### About this task:
Quote the passage on nickel hypersensitivity and coronary artery stents word for word, everything from "Many coronary stents" down to "has been questioned.".

### Excerpt:
■ ■ ■

Nickel hypersensitivity and coronary artery stents

INTRODUCTION — There is growing concern within the medical, surgical, and patient communities about possible allergic (hypersensitivity) reactions to foreign materials implanted in the body. A question that has generated consults to allergy and dermatology specialists is whether hypersensitivity reactions to materials in intracoronary artery stents could be associated with stent restenosis.

Many coronary stents are made from stainless steel, which is steel with added nickel and chromium, and nickel is one of the most common causes of allergic contact dermatitis (ACD). Some may also contain cobalt, molybdenum, or other metals. Thus, a possible association between metal hypersensitivity and stent restenosis has been questioned.

The evidence supporting and refuting an association between metal hypersensitivity and intracoronary artery stent restenosis will be reviewed here. Restenosis of intracoronary stents is discussed separately. (See "Intracoronary stent restenosis".)

BACKGROUND — A brief review of nickel hypersensitivity and the composition of intracoronary stents is helpful in understanding the studies presented in this topic.

Metal hypersensitivity — The most common form of metal hypersensitivity is allergic contact dermatitis (ACD) caused by nickel. Cobalt, chromium, molybdenum, and gold are less often implicated in ACD [1]. Estimates of the prevalence of nickel sensitivity in the general population are up to 19 percent [1,2]. Nickel is found in many commercial products, including zippers, buttons, jewelry, watches, eyeglass frames, and mobile phones, and many of these items have been linked to ACD reactions.

■ ■ ■

### Dataset extract:
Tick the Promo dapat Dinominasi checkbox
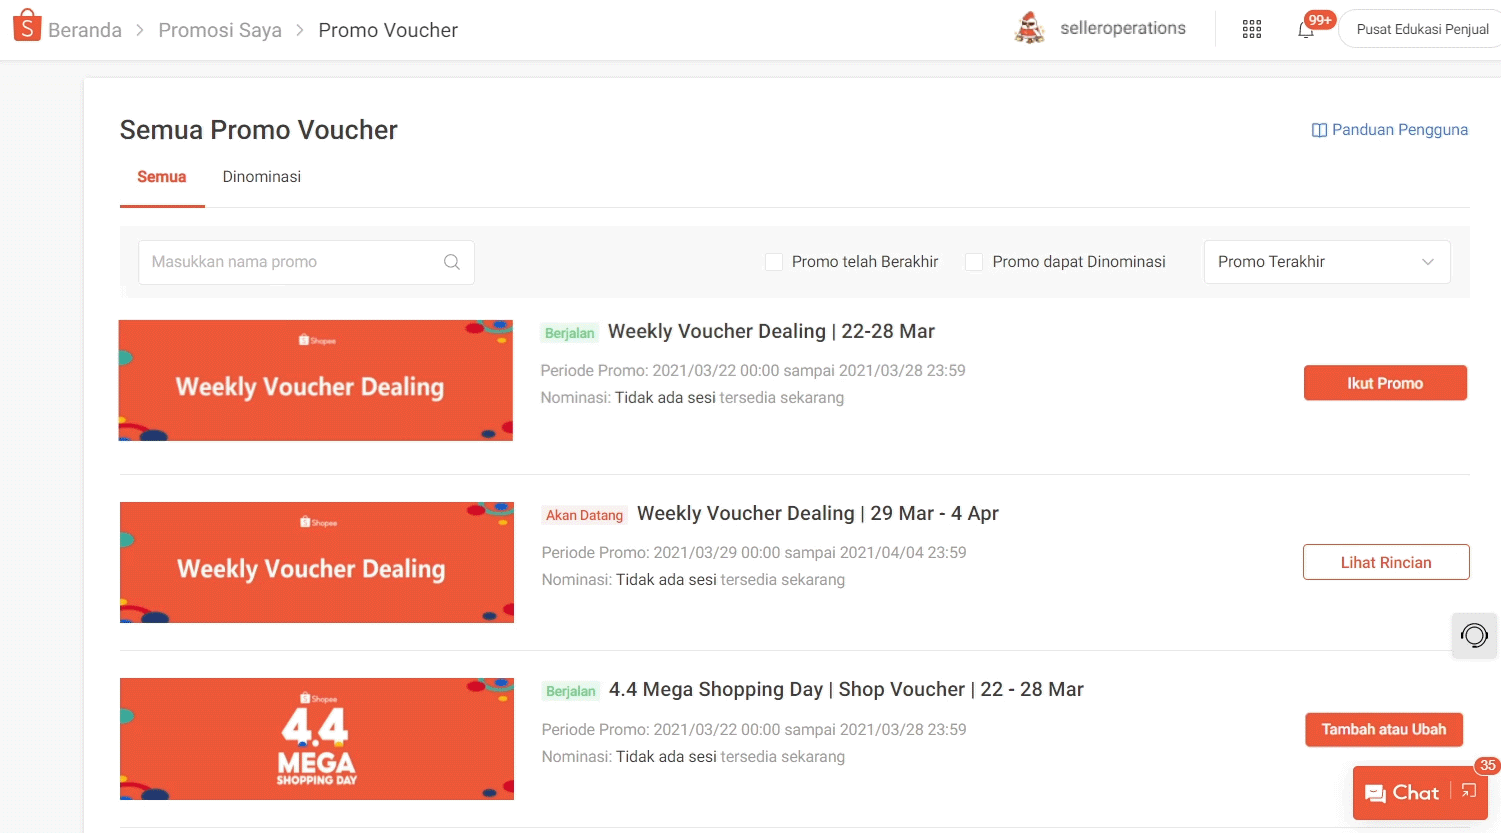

■ ■ ■

### Solution to this task:
Many coronary stents are made from stainless steel, which is steel with added nickel and chromium, and nickel is one of the most common causes of allergic contact dermatitis (ACD). Some may also contain cobalt, molybdenum, or other metals. Thus, a possible association between metal hypersensitivity and stent restenosis has been questioned.